My smart and eloquent colleague, Marie-Christine Lochot, said this to me during a conversation about our clients who have passed away. We both specialize in Oncology Massage and so have more experience with this than perhaps we'd like, but today her words have returned to me in a slightly different context.
After
nearly twenty years of living in Boston I am moving to Austin. This means, of course,
that I am closing my ten-year old massage practice and bidding my clients,
farewell. This has been bittersweet, to say the least. It has also been very instructive and very, very humbling.
Clients’
initial reaction to my news was the same. In case you aren’t from around here,
I’ll tell you: When you tell a New Englander that you’re moving any further
south than New York City you can expect your announcement to be met with
cartoon-like, eye-popping incredulity. “You’re moving to Texas?!” “I’m moving to Austin.”
“Yes, but Austin…well, that’s in Texas. TEXAS!”

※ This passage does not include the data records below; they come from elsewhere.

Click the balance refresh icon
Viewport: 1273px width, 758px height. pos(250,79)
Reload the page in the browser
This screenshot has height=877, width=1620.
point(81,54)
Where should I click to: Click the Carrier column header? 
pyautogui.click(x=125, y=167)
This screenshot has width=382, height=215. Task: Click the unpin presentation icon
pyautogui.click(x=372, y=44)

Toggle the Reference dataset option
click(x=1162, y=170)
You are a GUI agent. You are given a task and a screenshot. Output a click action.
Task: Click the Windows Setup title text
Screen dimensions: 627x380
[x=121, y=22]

So, yeah, pretty much everyone started there. There has, however, been wild diversity in people’s behavior during and after their final
massage session.
The
retired plumber pulled me into a sudden bear-hug and sobbed piteously on my
shoulder.
The stern surgeon spent her entire final session fiercely interrogating me about
the qualities (including height and hair color) of the colleague to whom I was
referring her.
The
couple I’d seen in their home every week for the past 8 years said, indifferently,
“Thanks, good luck, goodbye,” and shut the door so quickly that I found myself
replying to the brass knocker.
And
then yesterday…
When I returned from putting the pillows away I found my client
in the kitchen. She smiled conspiratorially. The chemotherapy has hollowed her
cheeks and thinned her face, so her dark eyes seem larger every time I see her.

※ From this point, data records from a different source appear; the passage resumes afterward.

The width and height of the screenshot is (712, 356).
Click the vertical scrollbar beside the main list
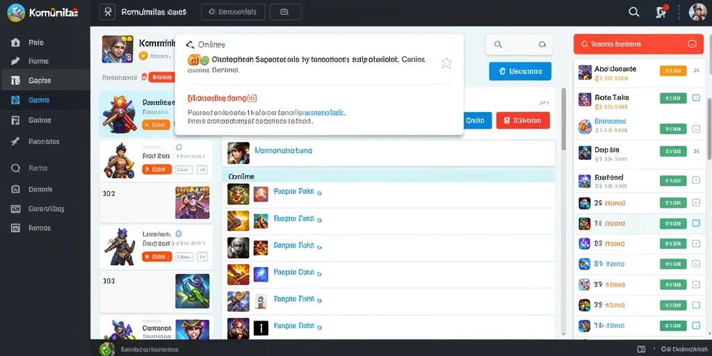(x=564, y=118)
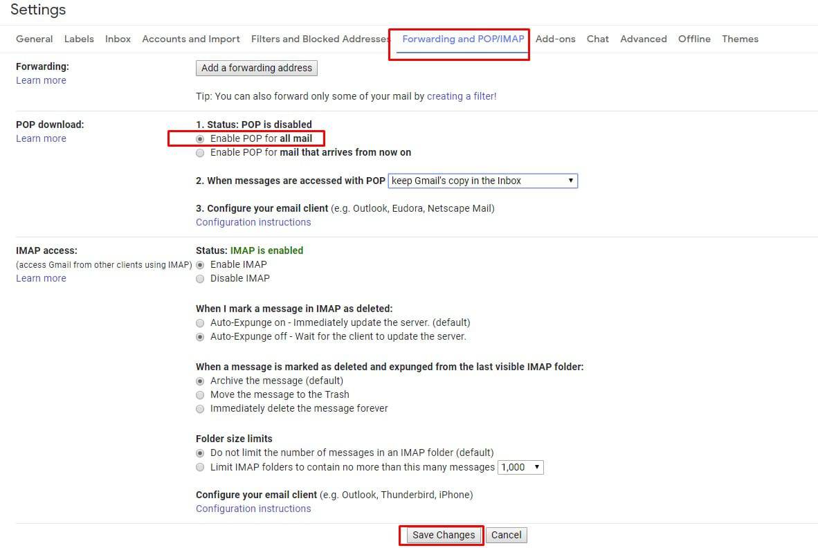Image resolution: width=818 pixels, height=548 pixels.
Task: Select Immediately delete the message forever
Action: tap(200, 408)
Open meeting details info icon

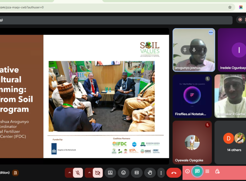[187, 171]
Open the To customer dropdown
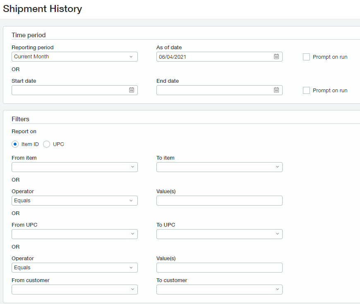This screenshot has height=304, width=360. point(219,290)
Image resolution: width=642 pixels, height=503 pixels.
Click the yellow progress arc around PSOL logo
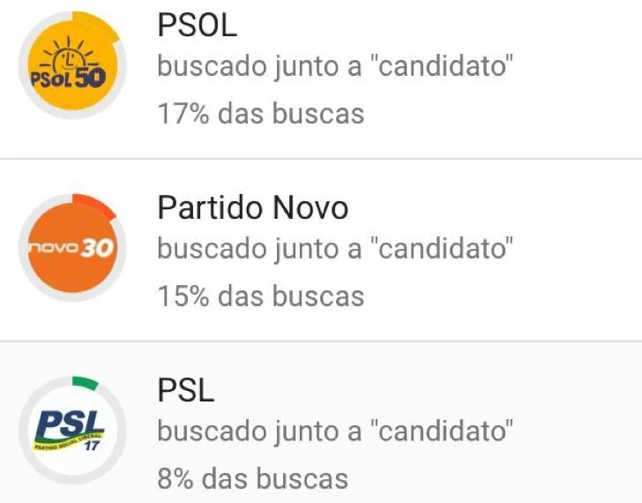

Now they were gleaming. Her thin fingers were caressing a pile of heirloom
beans with the same care and tenderness I’d just recently been using over the
fragile, prominent bones of her spine and ribs. “I wanted to give you
something,” she said, “I collect them. They look dried and dead, but you can
plant them and they will sprout and you will have beautiful plants and
delicious beans to eat in your new home.” She poured the mottled gems into a
plastic baggie and I took it reverently. I grinned at her and swallowed hard.

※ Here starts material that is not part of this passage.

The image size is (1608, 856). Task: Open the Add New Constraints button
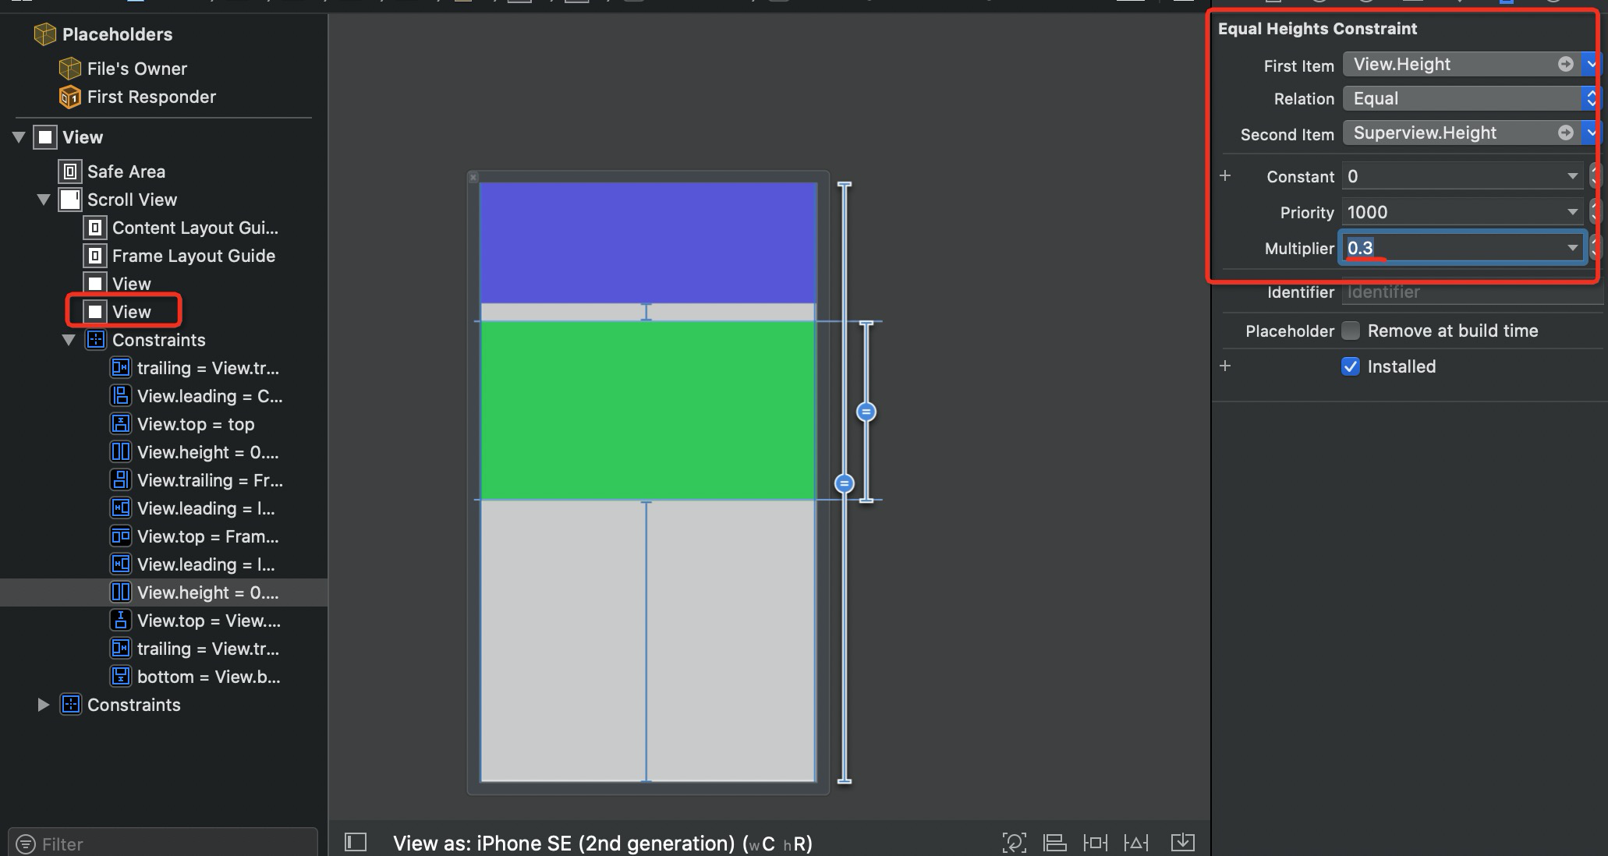click(x=1095, y=843)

Of course, I thought about time. I thought about the time it takes to drive
across the country. I thought about the time it takes for beans to germinate
and grow. I thought about the time it takes for an aggressive cancer... I stopped thinking. I steadied my voice. “Thank you.”
In
that moment, cradling her gift in my hands, I realized that I’d received gifts
from all of them. For ten years I’ve
received a gift each time one of them cried on my table, squirmed under a
little too much pressure, closed their eyes and sighed under my touch. My clients’ final gifts, their goodbyes,
have been—like all their gifts—as unique as the contours of their muscles and the sensations of their skin. Marie-Christine is right. I will take them all with me. I will treasure them. I will hold each
of them in my hands for the rest of my life.
Now
if you’ll excuse me, it’s time I saddled up the Prius. I’m heading west with a
handful of gratitude…and some magic beans.